→ **Your objective**:
Swap "wiki doc" for "reference page" and write out everything from the start of the records down to the line containing "Screen dimensions: 687x257 527,27", with nothing else changed. Leave the pictures out.

[Target position records]
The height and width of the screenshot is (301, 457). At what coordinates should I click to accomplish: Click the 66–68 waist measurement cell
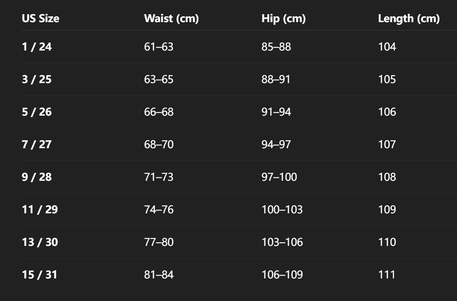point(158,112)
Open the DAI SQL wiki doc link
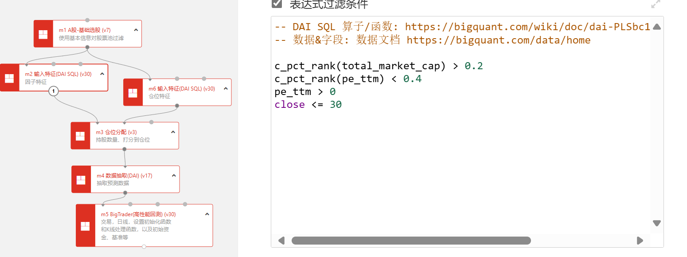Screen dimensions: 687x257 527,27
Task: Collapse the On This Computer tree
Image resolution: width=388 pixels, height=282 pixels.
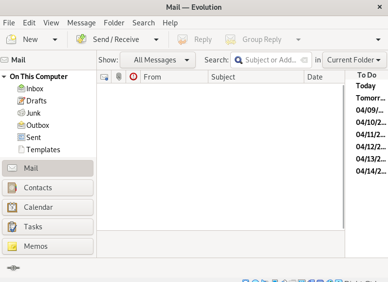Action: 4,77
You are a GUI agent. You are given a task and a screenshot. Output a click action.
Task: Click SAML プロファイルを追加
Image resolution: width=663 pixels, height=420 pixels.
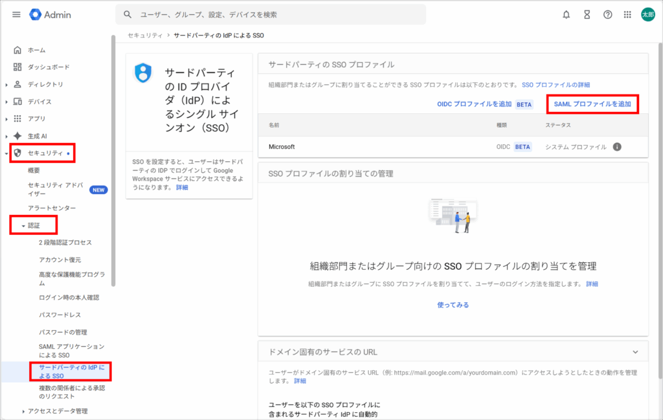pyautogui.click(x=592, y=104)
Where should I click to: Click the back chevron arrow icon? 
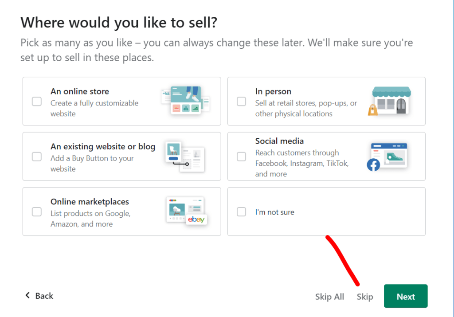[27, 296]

→ **Complete output**:
The height and width of the screenshot is (301, 457). At what coordinates should I click to accomplish: Click the 66–68 waist measurement cell
point(158,112)
Open the DAI SQL reference page link
Screen dimensions: 687x257 527,27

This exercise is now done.